问题
I was looking at this video on normalization on youtube and I have to say I am confused now, I there might be errors in the video even though it has 25 likes and only 1 dislike.
Normalization
Specifically regarding the 2NF section which can be found at the 5 minute mark.
The author says the 'Assignment Description' column depends on the Assignment ID column...yet there are there are different Assignment Descriptions for the same Assignment ID. He then 'normalizes' this table into 2NF by breaking it into two tables...one of them containing only Assignment ID and Assignment Description. And this table is not even in 1NF (non unique primary key) so how can it be 2NF?
Can someone tell me if this video is correct or incorrect regarding 2NF?
回答1:
From the relational point of view, that video is, at best, sloppy and careless. Some parts of it are simply wrong, including the part you cite. Don't watch any more videos from the "Database Normalization Master".
For a relation to be in 2NF it must
- be in 1NF, and
- have no partial key dependencies.
If an attribute depends on part of any candidate key, then there's a partial key dependency, and the relation is not in 2NF.

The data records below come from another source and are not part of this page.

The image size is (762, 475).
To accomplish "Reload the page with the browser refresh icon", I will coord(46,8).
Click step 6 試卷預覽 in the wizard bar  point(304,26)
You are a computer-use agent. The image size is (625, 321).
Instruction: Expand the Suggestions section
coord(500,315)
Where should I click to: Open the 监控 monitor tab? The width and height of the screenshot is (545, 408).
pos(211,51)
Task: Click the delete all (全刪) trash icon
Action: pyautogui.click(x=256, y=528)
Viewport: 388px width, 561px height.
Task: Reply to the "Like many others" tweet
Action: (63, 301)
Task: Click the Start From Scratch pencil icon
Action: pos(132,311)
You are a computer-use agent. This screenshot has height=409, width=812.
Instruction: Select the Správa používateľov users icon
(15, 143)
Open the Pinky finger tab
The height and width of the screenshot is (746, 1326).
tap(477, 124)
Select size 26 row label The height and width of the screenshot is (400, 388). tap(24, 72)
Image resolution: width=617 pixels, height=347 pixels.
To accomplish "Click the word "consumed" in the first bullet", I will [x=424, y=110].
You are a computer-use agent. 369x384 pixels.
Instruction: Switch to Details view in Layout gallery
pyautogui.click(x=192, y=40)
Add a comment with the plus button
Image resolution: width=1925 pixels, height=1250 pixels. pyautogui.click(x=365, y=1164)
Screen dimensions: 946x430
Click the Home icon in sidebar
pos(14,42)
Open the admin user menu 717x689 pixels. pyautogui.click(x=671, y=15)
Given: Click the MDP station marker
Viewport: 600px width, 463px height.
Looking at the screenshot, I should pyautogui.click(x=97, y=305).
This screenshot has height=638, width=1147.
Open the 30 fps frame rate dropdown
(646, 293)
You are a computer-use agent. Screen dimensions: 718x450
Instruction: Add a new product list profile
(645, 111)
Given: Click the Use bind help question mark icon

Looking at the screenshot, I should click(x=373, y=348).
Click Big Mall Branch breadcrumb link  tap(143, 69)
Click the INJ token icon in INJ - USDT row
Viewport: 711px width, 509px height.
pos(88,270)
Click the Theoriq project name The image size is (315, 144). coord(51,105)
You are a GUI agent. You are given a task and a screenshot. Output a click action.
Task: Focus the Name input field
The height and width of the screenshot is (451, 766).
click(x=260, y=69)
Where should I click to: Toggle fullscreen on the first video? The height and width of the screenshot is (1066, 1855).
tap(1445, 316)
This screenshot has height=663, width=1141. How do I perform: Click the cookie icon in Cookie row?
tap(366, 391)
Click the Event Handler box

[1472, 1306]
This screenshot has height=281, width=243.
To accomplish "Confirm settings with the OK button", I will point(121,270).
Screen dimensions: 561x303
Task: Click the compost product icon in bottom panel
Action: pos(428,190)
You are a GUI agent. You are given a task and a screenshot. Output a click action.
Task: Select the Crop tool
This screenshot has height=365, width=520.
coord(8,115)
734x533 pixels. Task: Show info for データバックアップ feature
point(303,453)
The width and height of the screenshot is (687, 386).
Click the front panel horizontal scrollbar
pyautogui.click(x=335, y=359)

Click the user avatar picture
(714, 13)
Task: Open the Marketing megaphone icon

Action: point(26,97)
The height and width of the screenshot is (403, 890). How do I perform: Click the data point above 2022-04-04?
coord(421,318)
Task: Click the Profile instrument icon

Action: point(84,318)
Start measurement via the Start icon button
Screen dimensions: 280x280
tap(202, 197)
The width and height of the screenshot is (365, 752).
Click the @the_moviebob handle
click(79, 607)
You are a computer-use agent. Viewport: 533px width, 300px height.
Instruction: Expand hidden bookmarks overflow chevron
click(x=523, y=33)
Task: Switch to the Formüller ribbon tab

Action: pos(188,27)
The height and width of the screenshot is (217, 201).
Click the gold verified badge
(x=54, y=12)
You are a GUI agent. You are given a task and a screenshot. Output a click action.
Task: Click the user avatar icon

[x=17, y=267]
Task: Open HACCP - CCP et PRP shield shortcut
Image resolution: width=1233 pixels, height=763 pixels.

One point the video tries to make is that if the primary key is a single column, the relation is guaranteed to be in 2NF. But look at this table (from Wikipedia entry for 2NF).
Employees' Skills
--
Employee Skill Current Work Location
Jones Typing 114 Main Street
Jones Shorthand 114 Main Street
Jones Whittling 114 Main Street
Bravo Light Cleaning 73 Industrial Way
Ellis Alchemy 73 Industrial Way
Ellis Flying 73 Industrial Way
Harrison Light Cleaning 73 Industrial Way
This relation has only one candidate key, {Employee, Skill}. But there's a partial key dependency between Employee and Current Work Location. Given any value for Employee, we find one and only one value for Current Work Location.
Changing the primary key to a surrogate ID number won't change the situation, although the video implies it will.
Employees' Skills
--
ID Employee Skill Current Work Location
1 Jones Typing 114 Main Street
2 Jones Shorthand 114 Main Street
3 Jones Whittling 114 Main Street
4 Bravo Light Cleaning 73 Industrial Way
5 Ellis Alchemy 73 Industrial Way
6 Ellis Flying 73 Industrial Way
7 Harrison Light Cleaning 73 Industrial Way
The primary key is a single column, which they say guarantees this relation is in 2NF. But it isn't. The video makers ignore the fact that most tables have multiple candidate keys, and that normalization takes every candidate key into account, not just the "special" candidate key called the primary key.
There are a lot of other problems with this video--so many that I didn't watch it all the way through. Life's too short to waste another minute on it.